*SOURCE EXCERPT*.
— BEGIN —
Subqueries: a Query Inside a Query
Some of Lora's questions are naturally two questions stacked on top of each other. "Which films run longer than the average film?" cannot be answered in one thought — first you need the average, then you can compare each film against it. SQL has a shape for exactly this: a subquery, a complete query in parentheses whose answer feeds the query around it.
The idea rests on a promise planted quietly back in Topic 10: every query returns a table. If a query's result is a table, then anywhere a query expects a value or a set of values, another query can stand in and supply them. Queries can eat queries — and once you see it, half of everyday analytical SQL falls open.
The Scalar Subquery
Picture answering the films question by hand. You'd work out the average runtime first, jot it on a scrap of paper — 102 minutes — and then go down the list of films comparing each one against the scrap. The scrap is the subquery: a small side-calculation whose one result the main task consumes. That's the whole mental model, so let's write it in real terms.
— END —
*WHAT TO DO*.
**a)** Answer these from the passage on SQL subqueries:
(i) Which example question is said to be two questions stacked on top of each other?
(ii) What promise from Topic 10 does the idea of a subquery rest on?
(iii) What average runtime is jotted on the scrap of paper?
**b)** Proceed with the passage on SQL subqueries from its last sentence onward.
The records have no connection to the passage on SQL subqueries.

Items drawn from a data source
— BEGIN —
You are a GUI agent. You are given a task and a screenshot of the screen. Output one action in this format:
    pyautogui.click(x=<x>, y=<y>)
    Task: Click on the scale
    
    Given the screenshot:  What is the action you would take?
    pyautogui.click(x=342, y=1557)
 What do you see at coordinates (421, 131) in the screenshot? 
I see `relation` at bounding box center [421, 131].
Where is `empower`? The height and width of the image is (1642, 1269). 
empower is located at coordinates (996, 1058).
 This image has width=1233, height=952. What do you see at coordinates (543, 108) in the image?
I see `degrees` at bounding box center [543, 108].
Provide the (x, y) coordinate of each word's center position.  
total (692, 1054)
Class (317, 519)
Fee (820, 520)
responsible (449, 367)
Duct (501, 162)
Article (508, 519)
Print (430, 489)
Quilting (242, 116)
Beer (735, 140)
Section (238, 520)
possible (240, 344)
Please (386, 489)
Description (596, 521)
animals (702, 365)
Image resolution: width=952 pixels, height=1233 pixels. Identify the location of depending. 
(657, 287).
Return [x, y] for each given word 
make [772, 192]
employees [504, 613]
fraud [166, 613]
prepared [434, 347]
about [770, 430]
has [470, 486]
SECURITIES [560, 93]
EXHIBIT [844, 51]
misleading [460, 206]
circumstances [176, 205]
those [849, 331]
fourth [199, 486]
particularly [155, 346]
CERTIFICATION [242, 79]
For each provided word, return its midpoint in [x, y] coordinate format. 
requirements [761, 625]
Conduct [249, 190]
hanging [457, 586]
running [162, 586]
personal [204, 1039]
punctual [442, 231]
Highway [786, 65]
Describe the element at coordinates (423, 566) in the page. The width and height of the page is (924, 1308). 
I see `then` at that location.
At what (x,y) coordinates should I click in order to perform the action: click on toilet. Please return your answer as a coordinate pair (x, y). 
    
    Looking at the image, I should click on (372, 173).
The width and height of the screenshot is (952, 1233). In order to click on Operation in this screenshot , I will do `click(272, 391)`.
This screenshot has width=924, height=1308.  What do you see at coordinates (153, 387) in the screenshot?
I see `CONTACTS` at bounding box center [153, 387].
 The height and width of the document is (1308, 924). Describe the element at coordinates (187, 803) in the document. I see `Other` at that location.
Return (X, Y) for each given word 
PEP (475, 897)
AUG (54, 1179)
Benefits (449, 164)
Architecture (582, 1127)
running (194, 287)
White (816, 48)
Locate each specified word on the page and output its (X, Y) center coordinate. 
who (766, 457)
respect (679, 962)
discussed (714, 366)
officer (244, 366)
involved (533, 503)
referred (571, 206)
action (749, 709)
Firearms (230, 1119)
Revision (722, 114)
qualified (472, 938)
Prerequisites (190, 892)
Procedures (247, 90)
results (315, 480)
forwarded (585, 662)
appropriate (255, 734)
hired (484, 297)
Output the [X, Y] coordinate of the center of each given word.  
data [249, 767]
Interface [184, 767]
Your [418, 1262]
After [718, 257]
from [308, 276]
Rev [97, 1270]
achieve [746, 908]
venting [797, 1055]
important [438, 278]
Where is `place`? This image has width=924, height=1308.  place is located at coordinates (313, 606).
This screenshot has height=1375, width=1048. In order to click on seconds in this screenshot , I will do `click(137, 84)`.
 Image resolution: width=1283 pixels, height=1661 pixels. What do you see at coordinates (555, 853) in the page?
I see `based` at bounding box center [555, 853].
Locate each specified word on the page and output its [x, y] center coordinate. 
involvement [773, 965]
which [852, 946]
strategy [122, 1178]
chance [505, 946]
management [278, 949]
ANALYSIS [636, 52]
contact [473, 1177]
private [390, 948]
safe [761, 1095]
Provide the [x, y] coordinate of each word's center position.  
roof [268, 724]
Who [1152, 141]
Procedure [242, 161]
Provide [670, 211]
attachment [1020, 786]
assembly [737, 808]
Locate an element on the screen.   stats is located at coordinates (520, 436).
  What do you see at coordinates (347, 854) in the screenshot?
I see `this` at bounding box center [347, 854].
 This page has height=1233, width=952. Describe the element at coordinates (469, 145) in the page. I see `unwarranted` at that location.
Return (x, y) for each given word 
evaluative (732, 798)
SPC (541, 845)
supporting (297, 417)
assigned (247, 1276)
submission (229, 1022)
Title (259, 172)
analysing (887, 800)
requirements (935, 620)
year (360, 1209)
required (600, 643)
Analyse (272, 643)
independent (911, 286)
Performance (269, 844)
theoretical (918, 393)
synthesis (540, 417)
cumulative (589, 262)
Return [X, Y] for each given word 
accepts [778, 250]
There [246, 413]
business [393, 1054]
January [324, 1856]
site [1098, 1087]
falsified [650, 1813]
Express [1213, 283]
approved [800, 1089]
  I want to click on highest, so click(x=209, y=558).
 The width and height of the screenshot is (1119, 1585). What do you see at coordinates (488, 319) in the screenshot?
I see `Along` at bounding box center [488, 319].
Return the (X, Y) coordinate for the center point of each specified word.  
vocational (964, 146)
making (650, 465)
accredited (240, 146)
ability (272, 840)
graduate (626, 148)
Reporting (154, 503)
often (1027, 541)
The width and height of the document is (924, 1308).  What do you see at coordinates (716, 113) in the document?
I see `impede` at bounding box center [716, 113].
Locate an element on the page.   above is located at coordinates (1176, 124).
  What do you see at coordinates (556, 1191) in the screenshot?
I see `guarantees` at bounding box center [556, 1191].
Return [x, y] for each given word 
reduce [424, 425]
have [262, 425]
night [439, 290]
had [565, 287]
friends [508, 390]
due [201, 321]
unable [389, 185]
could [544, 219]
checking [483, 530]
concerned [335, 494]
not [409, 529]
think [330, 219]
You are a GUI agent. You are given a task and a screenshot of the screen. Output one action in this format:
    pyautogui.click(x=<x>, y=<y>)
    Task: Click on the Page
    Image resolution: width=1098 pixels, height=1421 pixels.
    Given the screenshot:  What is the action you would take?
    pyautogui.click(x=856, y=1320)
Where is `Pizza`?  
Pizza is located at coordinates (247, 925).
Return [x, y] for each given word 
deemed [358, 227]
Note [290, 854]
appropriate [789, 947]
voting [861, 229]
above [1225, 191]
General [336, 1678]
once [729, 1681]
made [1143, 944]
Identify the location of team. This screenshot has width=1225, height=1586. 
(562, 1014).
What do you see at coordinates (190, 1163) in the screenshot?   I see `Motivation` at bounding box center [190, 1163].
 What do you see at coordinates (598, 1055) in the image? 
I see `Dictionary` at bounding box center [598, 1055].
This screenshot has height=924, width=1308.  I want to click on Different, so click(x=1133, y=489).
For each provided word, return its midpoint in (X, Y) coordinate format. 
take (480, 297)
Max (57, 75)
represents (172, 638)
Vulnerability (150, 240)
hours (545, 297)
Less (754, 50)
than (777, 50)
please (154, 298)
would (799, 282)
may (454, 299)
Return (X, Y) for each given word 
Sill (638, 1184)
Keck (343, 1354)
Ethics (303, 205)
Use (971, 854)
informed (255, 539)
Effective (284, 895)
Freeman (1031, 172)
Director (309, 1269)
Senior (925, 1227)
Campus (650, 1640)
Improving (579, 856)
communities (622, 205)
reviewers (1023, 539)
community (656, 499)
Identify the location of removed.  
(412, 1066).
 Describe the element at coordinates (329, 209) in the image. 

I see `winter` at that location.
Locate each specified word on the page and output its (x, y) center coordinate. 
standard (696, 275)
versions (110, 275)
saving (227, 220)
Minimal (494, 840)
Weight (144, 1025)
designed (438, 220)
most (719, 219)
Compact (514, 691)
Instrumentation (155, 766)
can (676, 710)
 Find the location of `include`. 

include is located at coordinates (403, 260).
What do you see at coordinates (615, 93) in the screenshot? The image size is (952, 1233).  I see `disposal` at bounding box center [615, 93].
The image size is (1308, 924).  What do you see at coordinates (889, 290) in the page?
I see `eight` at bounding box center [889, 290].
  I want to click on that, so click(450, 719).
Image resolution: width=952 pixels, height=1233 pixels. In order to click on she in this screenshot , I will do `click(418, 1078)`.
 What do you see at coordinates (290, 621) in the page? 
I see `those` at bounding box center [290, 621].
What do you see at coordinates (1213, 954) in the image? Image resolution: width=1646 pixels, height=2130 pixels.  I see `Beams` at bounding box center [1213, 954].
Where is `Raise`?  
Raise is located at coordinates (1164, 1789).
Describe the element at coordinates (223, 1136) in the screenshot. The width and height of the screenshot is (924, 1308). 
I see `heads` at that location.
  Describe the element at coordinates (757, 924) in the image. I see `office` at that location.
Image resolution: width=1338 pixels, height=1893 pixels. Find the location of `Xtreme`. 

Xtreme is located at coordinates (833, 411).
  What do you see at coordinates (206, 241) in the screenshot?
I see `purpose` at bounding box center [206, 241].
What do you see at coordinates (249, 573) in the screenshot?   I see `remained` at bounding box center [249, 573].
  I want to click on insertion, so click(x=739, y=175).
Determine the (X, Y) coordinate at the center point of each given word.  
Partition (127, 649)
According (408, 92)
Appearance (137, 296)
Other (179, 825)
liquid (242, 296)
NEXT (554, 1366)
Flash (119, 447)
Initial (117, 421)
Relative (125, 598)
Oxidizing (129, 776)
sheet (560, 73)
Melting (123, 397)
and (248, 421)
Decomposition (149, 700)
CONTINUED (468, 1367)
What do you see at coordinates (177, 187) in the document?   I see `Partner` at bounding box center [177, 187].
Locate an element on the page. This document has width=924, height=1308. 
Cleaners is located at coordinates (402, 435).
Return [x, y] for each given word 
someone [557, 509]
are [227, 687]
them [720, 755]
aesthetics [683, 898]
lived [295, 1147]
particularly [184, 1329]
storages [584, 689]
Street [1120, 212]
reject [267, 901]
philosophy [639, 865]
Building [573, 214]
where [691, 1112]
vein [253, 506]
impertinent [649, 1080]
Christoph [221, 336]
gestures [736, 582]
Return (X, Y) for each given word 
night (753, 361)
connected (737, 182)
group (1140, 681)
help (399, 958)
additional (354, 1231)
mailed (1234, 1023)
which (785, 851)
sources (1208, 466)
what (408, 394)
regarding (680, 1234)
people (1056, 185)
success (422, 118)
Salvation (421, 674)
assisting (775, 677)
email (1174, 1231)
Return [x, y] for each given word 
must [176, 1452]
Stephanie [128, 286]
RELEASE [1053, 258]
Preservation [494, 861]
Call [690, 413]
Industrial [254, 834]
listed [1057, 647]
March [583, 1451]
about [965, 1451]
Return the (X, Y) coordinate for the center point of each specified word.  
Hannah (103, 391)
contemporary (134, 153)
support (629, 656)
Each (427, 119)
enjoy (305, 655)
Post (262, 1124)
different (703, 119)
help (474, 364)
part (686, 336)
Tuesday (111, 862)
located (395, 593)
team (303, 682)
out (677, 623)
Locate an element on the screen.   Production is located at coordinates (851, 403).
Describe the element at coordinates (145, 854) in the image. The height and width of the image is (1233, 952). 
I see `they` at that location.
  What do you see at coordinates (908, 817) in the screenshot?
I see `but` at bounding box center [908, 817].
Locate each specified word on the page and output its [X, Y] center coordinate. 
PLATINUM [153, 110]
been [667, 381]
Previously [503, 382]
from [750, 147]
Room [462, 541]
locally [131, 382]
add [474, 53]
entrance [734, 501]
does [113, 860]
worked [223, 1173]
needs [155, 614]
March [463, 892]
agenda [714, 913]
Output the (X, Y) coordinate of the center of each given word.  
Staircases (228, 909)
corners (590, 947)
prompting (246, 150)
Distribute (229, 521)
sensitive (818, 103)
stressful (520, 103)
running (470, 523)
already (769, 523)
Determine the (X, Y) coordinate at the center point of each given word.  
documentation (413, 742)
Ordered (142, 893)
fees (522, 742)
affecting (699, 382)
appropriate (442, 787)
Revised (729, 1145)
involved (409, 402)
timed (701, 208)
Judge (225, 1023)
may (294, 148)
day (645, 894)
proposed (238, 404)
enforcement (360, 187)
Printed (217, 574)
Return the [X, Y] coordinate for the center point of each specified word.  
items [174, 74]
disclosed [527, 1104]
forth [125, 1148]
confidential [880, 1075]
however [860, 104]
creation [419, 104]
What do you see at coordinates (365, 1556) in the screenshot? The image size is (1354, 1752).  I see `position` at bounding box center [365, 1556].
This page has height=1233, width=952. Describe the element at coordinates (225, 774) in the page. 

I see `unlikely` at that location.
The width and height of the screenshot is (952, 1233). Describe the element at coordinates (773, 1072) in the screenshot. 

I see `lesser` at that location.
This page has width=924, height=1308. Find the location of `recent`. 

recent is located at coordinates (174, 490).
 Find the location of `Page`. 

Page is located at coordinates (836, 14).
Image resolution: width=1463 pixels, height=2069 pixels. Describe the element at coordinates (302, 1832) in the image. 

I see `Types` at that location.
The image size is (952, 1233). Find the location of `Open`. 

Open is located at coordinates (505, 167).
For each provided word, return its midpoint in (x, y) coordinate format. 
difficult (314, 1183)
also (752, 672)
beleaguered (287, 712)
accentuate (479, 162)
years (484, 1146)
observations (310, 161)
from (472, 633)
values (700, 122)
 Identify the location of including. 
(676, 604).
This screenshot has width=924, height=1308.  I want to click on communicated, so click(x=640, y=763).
— END —
*THE REPLIES*.
**a)**
(i) "Which films run longer than the average film?"
(ii) Every query returns a table.
(iii) 102 minutes.

**b)**
SELECT title, runtime_min FROM films WHERE runtime_min > (SELECT AVG(runtime_min) FROM films);
The inner query, SELECT AVG(runtime_min) FROM films, collapses the whole films table to a single number: 102. The outer query then behaves exactly as if you had typed WHERE runtime_min > 102 — the subquery's answer is used like a literal value. On the Marquee's three films, only one clears the bar:
| title | runtime_min |
|---|---|
| The Long Rain | 112 |
A subquery that boils down to one row, one column — one value — is called a scalar subquery, and it can stand anywhere a single value could: after a comparison in WHERE, even in the SELECT list. One honest edge to know now rather than later: if a query in that position returns more than one row, the database refuses, because a comparison needs one value to compare against.
IN and Lists
A subquery doesn't have to shrink to one value — it can hand back a whole column of them, and the outer query can test membership against that list with IN. Lora's question: which films have screenings on screen 2? The inner query gathers the film ids that appear in screen 2's schedule; the outer keeps the films whose id is in that set.
SELECT title FROM films WHERE film_id IN (SELECT film_id FROM screenings WHERE screen = 2);
| title |
|---|
| The Long Rain |
| Paper Lanterns |
Read IN as the plain question "is this value in that set?" — for each film, true keeps the row, false drops it, the same row-by-row thinking as every WHERE since Chapter 3. The inner query built the set; the outer query interrogated it.
Subquery or JOIN?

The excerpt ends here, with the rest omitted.